Just remind me of the recipes you need and I'll copy them as soon as I am able to.




I hope you are all well


Isabelle 



P.S. I can't wait to read you all again!


----------



## nancya (Apr 30, 2001)

Dear Isabelle,

I've been wondering where you are...I miss you! Please, please feel better soon.

Nancy

*Autumn*

The leaves are falling, falling as if from afar,
as if withered in the distant gardens of heaven;
with nay-saying gestures they fall.

And in the nights falls the heavy earth
from all the stars into loneliness.
We are all falling. This hand there falls.
And look at the other: it is in all of them.

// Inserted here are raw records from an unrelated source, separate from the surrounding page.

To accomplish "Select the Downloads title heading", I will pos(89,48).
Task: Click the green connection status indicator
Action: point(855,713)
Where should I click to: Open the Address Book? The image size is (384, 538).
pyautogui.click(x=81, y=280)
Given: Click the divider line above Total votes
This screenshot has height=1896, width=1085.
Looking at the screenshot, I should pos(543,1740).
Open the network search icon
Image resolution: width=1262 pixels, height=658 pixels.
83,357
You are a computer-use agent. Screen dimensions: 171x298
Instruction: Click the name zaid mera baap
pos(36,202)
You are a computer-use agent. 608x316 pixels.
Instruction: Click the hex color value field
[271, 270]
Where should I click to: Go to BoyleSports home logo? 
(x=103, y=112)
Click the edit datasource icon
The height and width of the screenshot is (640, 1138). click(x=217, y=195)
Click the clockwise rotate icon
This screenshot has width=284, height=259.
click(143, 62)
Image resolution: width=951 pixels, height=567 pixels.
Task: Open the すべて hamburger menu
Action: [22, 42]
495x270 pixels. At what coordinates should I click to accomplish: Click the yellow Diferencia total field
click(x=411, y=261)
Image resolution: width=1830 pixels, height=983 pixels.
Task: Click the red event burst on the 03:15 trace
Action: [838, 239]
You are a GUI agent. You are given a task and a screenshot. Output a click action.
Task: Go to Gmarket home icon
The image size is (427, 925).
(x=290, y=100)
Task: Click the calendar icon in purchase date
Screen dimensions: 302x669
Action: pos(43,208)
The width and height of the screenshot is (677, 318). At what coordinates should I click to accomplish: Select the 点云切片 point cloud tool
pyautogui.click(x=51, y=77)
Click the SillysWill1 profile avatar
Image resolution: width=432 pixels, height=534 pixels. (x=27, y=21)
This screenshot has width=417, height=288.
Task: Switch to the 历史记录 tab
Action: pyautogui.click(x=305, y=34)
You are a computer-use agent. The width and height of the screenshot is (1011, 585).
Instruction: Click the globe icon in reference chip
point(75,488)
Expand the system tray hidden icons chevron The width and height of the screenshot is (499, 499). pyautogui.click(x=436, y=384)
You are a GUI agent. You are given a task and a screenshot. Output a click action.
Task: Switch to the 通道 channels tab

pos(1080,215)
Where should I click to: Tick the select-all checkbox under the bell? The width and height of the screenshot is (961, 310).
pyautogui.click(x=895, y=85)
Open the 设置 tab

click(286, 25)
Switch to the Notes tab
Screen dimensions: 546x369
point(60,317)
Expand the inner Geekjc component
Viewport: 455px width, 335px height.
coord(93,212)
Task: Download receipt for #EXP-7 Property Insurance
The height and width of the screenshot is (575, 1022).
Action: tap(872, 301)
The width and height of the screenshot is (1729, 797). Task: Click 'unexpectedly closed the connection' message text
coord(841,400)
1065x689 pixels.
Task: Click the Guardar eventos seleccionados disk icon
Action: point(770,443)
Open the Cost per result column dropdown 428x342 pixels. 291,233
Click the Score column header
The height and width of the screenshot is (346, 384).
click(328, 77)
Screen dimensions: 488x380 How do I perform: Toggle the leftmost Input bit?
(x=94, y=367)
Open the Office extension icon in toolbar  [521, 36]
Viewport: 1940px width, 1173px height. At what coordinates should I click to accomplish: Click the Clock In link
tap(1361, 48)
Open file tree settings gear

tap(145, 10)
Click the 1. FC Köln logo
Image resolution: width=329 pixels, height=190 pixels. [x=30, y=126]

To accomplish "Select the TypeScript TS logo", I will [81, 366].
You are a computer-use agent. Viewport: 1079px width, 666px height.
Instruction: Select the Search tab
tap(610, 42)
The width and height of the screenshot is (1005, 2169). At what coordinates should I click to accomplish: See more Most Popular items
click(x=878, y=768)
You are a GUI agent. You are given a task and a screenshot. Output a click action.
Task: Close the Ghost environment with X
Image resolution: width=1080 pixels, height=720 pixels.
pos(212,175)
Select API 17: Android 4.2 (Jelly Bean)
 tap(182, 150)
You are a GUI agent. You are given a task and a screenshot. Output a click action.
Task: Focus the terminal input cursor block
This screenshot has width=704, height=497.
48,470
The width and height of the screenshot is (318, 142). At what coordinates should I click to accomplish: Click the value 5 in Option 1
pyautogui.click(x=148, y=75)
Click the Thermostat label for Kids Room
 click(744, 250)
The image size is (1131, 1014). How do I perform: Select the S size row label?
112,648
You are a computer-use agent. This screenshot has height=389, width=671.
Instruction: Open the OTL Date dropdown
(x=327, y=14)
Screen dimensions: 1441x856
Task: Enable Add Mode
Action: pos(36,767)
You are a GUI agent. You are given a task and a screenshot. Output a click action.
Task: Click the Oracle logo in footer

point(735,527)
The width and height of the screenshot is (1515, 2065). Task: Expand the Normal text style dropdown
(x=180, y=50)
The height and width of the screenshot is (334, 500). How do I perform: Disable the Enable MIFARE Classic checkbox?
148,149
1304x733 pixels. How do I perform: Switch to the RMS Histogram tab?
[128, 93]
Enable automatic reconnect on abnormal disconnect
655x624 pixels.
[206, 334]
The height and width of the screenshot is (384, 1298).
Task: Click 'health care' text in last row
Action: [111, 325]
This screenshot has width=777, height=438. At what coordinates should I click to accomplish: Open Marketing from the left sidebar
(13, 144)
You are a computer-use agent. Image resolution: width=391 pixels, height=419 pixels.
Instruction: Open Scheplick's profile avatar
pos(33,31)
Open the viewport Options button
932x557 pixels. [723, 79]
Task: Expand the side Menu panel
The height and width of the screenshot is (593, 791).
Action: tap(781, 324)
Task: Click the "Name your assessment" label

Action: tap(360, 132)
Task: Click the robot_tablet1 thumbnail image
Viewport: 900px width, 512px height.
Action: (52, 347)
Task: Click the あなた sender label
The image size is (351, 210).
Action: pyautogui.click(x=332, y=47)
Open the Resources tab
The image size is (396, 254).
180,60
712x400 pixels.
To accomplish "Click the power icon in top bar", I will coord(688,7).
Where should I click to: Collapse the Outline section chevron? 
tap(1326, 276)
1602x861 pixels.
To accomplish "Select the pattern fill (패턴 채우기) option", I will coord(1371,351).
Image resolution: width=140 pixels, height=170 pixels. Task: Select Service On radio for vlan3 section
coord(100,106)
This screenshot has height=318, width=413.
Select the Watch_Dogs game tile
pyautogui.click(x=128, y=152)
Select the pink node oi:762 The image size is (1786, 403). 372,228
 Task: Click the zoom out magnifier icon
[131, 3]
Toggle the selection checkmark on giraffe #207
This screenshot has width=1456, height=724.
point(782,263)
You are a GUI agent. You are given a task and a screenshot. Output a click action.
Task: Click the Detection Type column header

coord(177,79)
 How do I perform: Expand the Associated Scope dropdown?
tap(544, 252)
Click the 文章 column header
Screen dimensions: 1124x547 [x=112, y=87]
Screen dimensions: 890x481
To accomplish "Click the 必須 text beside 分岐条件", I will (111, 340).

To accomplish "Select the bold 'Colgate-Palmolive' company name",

And yet there is one, who holds all this
falling with infinite gentleness in his hands.

_Rainer Maria Rilke_


----------



## suzanne (May 26, 2001)

The most important thing is that you be well. Hope you're on the mend.


----------



## mezzaluna (Aug 29, 2000)

Take care of yourself, Isa! I wish you good health to match your caring heart.


----------



## jim berman (Oct 28, 1999)

Take care! We are thinking about you!


----------



## shroomgirl (Aug 11, 2000)

Take care of yourself my friend.


----------



## chrose (Nov 20, 2000)

Hang in there Isa. We wish you all the best.


----------



## jock (Dec 4, 2001)

Take care dear friend. I think of you often and wish you well.

Jock


----------



## leo r. (Nov 10, 2001)

Isabelle,the most important thing is that you get better first.
You can`t do everything at the same time,Leo.


----------



## shawtycat (Feb 6, 2002)

Take care Isa.....I hope you feel better soon. 

Jodi


----------



## cape chef (Jul 31, 2000)

Be well and take care of yourself.


----------



## momoreg (Mar 4, 2000)

Hope you're back home soon, Isa. I'm sending lots of warm vibes your way.


----------



## w.debord (Mar 6, 2001)

I'm sorry to read your not totally well. My thoughts are with you and I hope it won't be long before you up and around. 

Get well soon,

Wendy


----------



## athenaeus (Jul 24, 2001)

Hi Isabelle! I thought that you were threw with this! My thoughts are with you!
Be well soon, my friend, Christmas is coming and your friends are waiting for your miniatures


----------



## amira (Mar 11, 2001)

Get well soon.


----------



## amira (Mar 11, 2001)

Get well soon.
Amira.


----------